▶ **Task objective**
Could you reproduce the following data word for word, with nothing added, dropped, or changed?

-------

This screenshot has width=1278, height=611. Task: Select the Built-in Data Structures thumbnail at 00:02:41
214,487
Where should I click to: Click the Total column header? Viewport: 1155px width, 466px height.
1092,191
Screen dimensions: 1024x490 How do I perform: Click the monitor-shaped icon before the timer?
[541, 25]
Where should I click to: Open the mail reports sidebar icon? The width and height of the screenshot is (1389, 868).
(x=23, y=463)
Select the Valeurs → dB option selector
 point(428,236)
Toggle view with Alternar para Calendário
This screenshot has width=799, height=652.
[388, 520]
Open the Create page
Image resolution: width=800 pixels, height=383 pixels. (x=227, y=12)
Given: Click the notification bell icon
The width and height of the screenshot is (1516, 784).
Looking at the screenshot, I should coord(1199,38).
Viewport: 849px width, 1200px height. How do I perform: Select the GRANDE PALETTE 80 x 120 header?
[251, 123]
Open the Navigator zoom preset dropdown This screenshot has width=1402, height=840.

-------

▶ **Answer to the problem**
This screenshot has width=1278, height=611. Task: Select the Built-in Data Structures thumbnail at 00:02:41
214,487
Where should I click to: Click the Total column header? Viewport: 1155px width, 466px height.
1092,191
Screen dimensions: 1024x490 How do I perform: Click the monitor-shaped icon before the timer?
[541, 25]
Where should I click to: Open the mail reports sidebar icon? The width and height of the screenshot is (1389, 868).
(x=23, y=463)
Select the Valeurs → dB option selector
 point(428,236)
Toggle view with Alternar para Calendário
This screenshot has width=799, height=652.
[388, 520]
Open the Create page
Image resolution: width=800 pixels, height=383 pixels. (x=227, y=12)
Given: Click the notification bell icon
The width and height of the screenshot is (1516, 784).
Looking at the screenshot, I should coord(1199,38).
Viewport: 849px width, 1200px height. How do I perform: Select the GRANDE PALETTE 80 x 120 header?
[251, 123]
Open the Navigator zoom preset dropdown This screenshot has width=1402, height=840.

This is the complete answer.